Unsinn! Gerade bei kostendeckender Vergütung sind technisch fortschrittliche, zuverlässige und preiswerte Anlagen im Vorteil. Das bewirkt einen harten Konkurrenzkampf um die effektivsten, zuverlässigsten und preiswertesten Anlagen.

  • Wenn Photovoltaik billiger wird, wird auch die kostendeckende Vergütung für Neuanlagen herabgesetzt.
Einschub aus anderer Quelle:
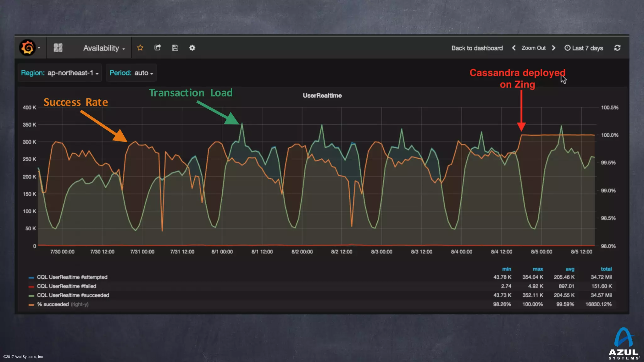Expand the Availability dashboard dropdown
Image resolution: width=644 pixels, height=362 pixels.
coord(104,48)
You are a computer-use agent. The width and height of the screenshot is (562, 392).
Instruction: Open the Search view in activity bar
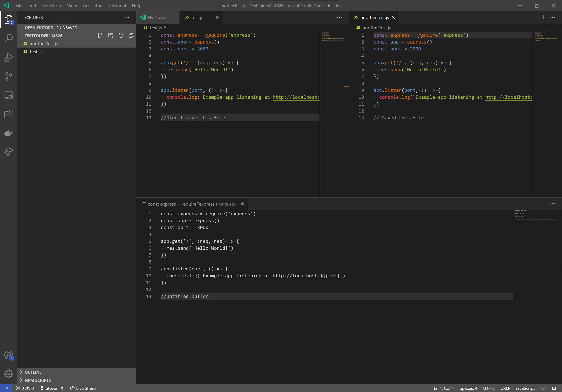coord(9,38)
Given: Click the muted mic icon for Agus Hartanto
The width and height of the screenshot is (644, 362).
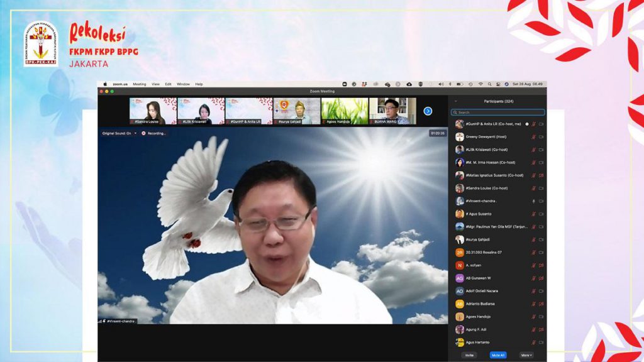Looking at the screenshot, I should tap(534, 343).
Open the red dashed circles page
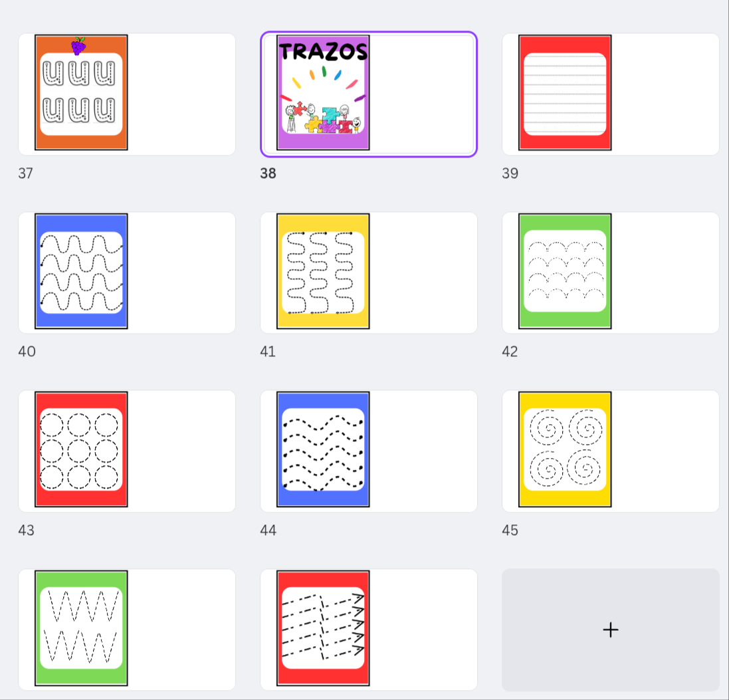729x700 pixels. click(x=81, y=449)
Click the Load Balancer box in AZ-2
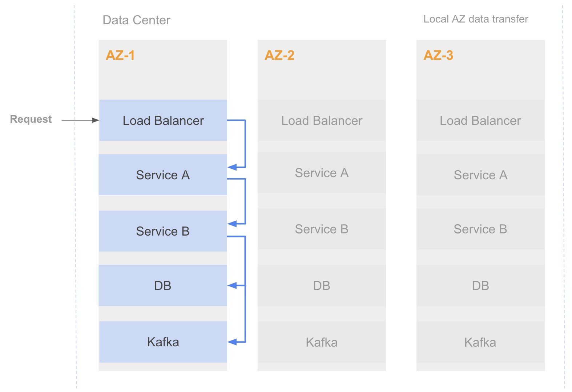Viewport: 572px width, 392px height. pos(322,120)
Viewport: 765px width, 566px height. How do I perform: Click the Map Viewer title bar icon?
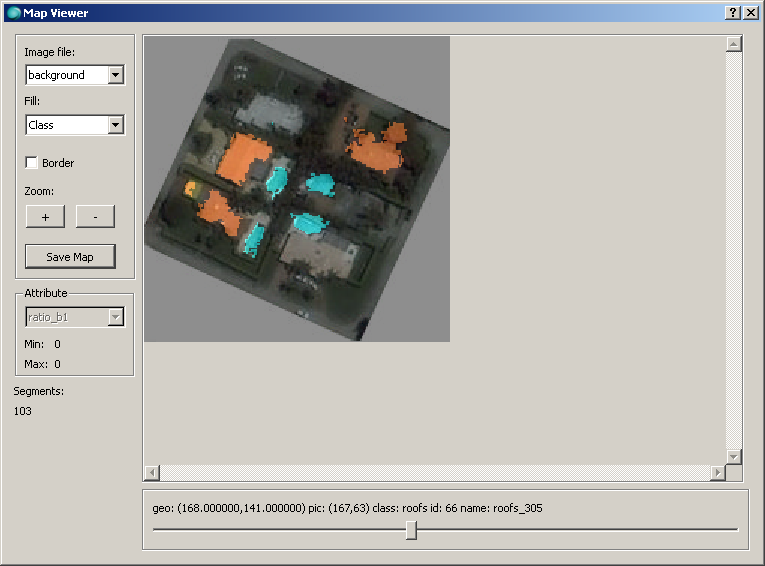[13, 12]
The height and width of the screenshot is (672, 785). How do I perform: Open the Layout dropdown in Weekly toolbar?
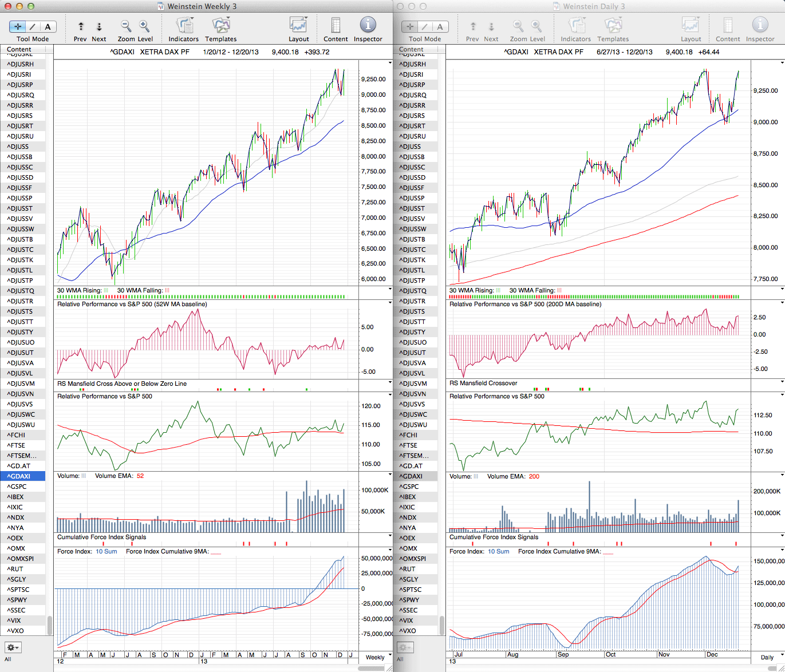click(298, 26)
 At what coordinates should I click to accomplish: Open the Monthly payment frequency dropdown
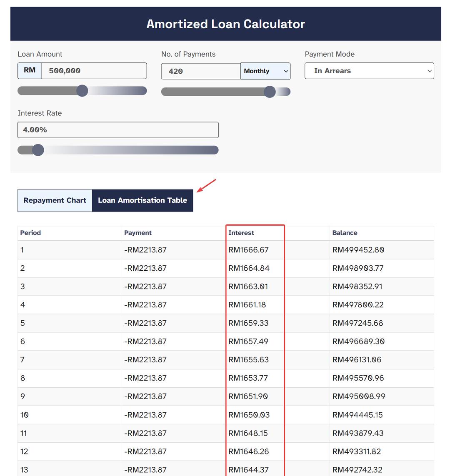265,71
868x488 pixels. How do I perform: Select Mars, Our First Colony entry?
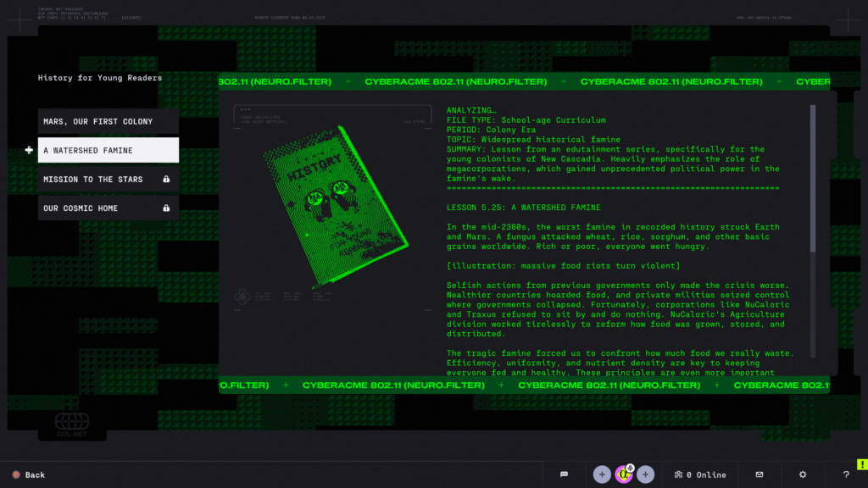108,121
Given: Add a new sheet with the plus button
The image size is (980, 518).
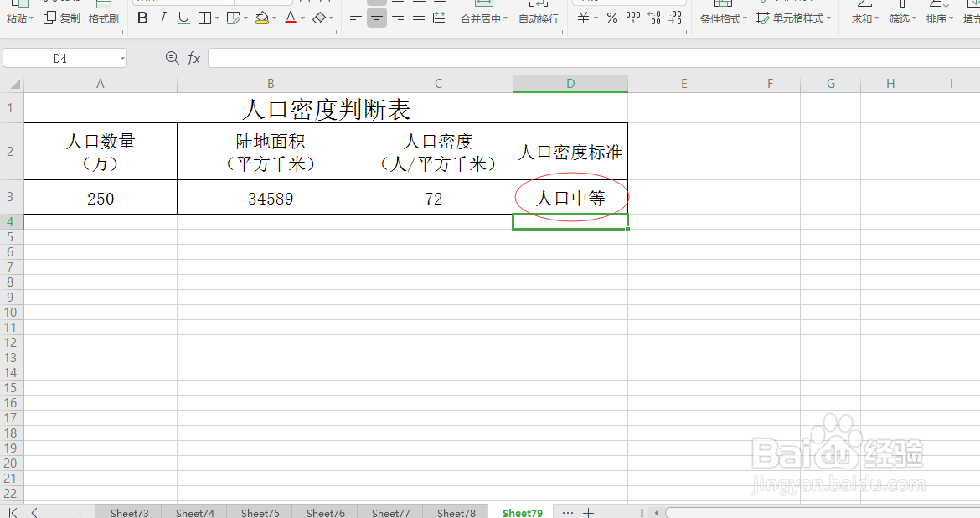Looking at the screenshot, I should [x=588, y=512].
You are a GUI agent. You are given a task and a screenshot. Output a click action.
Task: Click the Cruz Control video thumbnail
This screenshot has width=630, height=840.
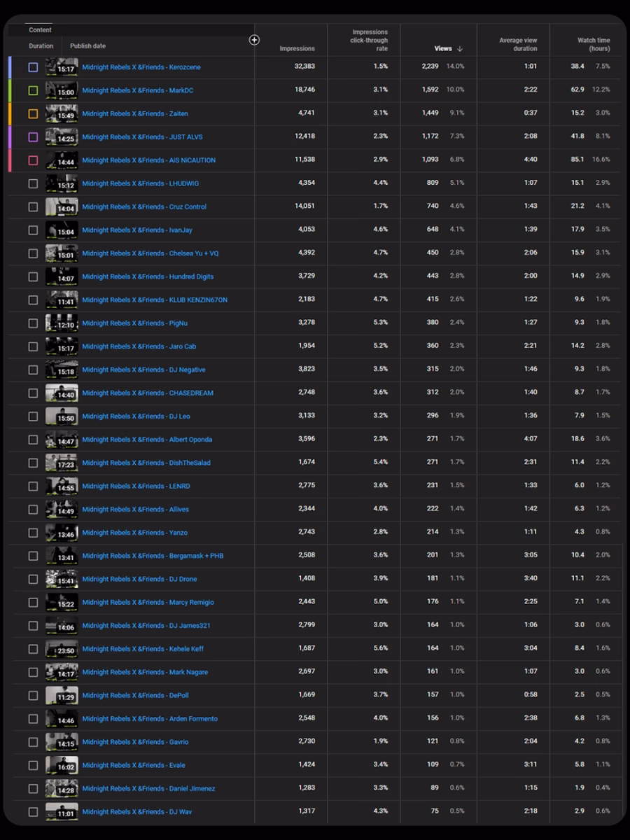click(x=62, y=207)
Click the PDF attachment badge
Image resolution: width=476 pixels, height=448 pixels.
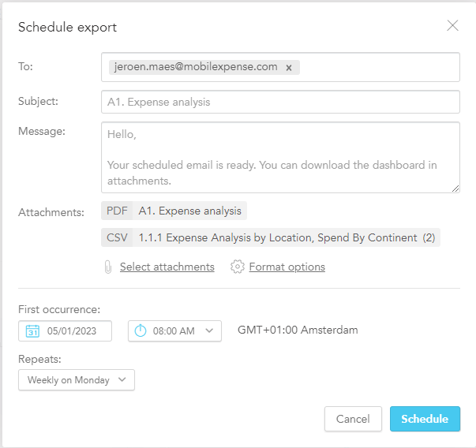pos(117,211)
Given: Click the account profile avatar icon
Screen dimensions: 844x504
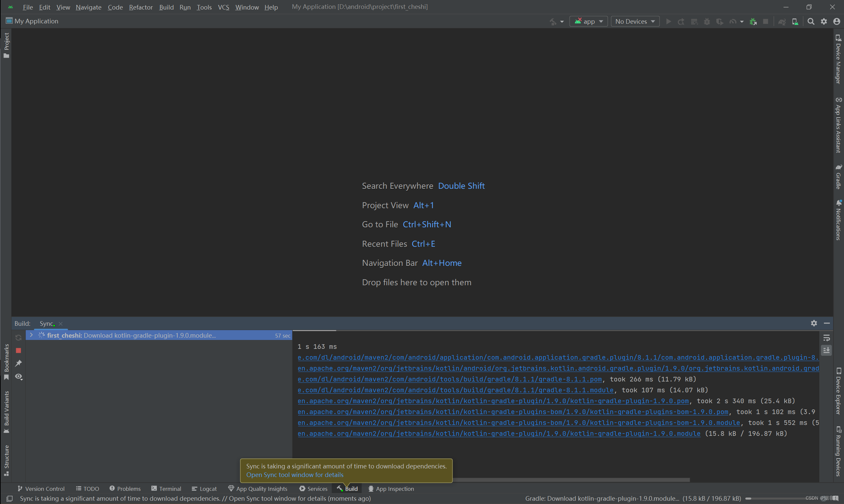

Ab 01.01.97 betrug die kostendeckende Vergütung nicht mehr 2,- DM/kWh, sondern nur noch 1,89 DM/kWh und ab 01.01.99 liegt sie bei 1,76 DM/kWh.

Genauso wie beim Kohlepfennig würde sich auch bei der kostendeckenden Vergütung die Verfassungswidrigkeit herausstellen.

Der Kohlepfennig wurde als verfassungswidrige Sonderabgabe eingestuft, weil er in den Bundeshaushalt floß und unter Umgehung der Finanzhoheit des Parlaments ausgezahlt wurde. Kostendeckende Vergütung würde nicht durch den Bundeshaushalt fließen, sondern direkt vom Stromkunden über den Netzbetreiber zum Solarstromeinspeiser.

Eine angebliche Analogie zwischen Stromeinspeisungsgesetz und Kohlepfennig wurde vom Bundesverfassungsgericht am 9.1.96 als ungenügendes Argument abgelehnt.

  • Der Wirtschaftsstandort würde gefährdet, weil höhere Strompreise die Produkte verteuern.

Tatsächlich sind bei fast allen Produkten die Stromkosten im Vergleich zu den Lohnnebenkosten eher zu vernachlässigen. Im Vergleich zu den Gesamtkosten des Produkts liegen sie im Durchschnitt sogar weit unter 3 %. Würden die Stromkosten um 1 % ansteigen, dann würden die Gesamtkosten des Produkts um weniger als 0,3 Promille steigen.